Motori. − Segni evidenti di evoluzione tecnologia si notano anche nei motori. I diesel marini, preferiti per la loro affidabilità sulle imbarcazioni maggiori, hanno dei rapporti peso/potenza sempre più favorevoli, e le loro prestazioni, come dimostrano le competizioni offshore, sono spesso paragonabili a quelle dei motori a benzina. Sempre più sofisticati anche i motori fuoribordo, che possono giovarsi non solo di più efficienti architetture, ma anche del recente apporto dell'elettronica, almeno nelle potenze maggiori. Al vertice delle potenze dei fuoribordo siamo arrivati ai 300 HP, che vengono erogati da complessi motopropulsivi basati su dei 6 cilindri a V a due tempi.
Il motore del futuro sembra essere la turbina a gas, con cui si cominciano a equipaggiare anche imbarcazioni da diporto di soli 12 m di lunghezza. Spesso, sui megayachts, si usa accoppiare turbine a gas, destinate all'uso nella navigazione veloce in crociera, e motori diesel che servono per le operazioni di manovra nei porti o nelle lunghe traversate ad andatura ridotta. L'affidabilità delle turbine a gas è stata confermata nell'estate del 1992 dal Destriero, il megayacht italiano che ha battuto il record della traversata atlantica assicurandosi il famoso Nastro Azzurro. Su Destriero le turbine a gas, accoppiate a idrogetti, hanno funzionato al massimo e continuativamente per decine di ore senza generare problemi. Vedi tav. f.t.

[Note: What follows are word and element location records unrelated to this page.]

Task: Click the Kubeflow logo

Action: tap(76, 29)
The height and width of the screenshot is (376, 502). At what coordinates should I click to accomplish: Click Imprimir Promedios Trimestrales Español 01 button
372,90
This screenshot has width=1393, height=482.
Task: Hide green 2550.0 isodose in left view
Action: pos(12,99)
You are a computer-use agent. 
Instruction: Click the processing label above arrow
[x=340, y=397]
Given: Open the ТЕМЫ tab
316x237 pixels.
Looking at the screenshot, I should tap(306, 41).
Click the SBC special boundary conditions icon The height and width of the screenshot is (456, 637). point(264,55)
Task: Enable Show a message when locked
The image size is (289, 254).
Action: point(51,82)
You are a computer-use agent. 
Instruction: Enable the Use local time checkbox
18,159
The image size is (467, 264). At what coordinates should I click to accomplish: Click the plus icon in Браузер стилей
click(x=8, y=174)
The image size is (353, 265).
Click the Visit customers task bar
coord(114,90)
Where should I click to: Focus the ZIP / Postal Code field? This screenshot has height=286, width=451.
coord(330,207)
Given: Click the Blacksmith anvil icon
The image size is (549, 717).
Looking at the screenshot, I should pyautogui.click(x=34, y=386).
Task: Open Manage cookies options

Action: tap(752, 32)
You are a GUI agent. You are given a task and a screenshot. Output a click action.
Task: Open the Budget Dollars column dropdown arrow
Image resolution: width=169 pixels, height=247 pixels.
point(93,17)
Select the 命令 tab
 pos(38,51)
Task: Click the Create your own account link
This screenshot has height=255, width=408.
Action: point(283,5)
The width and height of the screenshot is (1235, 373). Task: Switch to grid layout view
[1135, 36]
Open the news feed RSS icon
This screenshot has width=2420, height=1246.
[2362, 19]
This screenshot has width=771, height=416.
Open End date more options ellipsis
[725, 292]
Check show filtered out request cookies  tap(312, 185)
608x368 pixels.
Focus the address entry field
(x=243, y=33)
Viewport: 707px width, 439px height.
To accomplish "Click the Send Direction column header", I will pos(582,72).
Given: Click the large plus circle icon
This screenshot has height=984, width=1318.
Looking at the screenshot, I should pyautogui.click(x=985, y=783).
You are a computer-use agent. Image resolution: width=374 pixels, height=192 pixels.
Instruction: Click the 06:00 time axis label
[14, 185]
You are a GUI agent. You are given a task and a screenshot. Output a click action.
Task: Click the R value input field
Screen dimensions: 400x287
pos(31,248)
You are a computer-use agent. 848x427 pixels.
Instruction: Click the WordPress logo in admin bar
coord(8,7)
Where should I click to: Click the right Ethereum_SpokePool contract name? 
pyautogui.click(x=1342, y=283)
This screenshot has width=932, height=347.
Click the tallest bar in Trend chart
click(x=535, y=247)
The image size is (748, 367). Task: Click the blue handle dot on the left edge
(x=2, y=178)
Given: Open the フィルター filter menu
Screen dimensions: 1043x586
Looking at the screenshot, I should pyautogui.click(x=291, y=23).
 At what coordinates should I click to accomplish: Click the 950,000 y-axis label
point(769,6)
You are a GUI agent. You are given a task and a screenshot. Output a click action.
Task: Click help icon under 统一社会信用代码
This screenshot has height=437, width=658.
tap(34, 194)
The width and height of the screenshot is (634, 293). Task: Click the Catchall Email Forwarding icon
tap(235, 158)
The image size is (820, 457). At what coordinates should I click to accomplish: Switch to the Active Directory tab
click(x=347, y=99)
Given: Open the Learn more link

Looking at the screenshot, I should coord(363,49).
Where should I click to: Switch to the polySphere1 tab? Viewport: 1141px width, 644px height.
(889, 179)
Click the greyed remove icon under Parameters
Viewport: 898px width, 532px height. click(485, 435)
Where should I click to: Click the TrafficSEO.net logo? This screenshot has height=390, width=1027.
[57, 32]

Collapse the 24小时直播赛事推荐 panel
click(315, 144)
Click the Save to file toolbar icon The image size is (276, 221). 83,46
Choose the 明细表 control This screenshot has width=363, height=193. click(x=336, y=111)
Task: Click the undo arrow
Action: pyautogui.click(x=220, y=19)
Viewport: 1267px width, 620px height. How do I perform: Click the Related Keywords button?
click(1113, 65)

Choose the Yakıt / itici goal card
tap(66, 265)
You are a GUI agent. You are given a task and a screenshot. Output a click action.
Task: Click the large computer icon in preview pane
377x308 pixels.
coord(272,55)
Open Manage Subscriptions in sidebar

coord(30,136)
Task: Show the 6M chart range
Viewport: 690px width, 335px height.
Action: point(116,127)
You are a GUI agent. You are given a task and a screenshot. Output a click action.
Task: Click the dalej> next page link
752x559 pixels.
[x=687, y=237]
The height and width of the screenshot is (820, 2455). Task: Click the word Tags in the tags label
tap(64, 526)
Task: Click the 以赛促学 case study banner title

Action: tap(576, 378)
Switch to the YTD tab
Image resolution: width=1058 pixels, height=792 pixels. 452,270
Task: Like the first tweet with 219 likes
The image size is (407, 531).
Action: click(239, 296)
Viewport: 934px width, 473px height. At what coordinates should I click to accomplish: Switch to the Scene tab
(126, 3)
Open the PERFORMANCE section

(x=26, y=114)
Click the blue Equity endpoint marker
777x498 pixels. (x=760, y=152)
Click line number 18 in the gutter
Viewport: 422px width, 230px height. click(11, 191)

Bibl.: Registro Italiano Navale, Regolamento per la costruzione e la classificazione delle barche a vela da regate 12 metri s.i. e 6 metri s.i., Genova 1984; Elenco delle imbarcazioni da diporto e relativi motori, apparecchi, dispositivi e materiali di ''tipo omologato'', ivi 1990. Riviste: Bateaux, Yacht Capital, Yachting, Yachting World.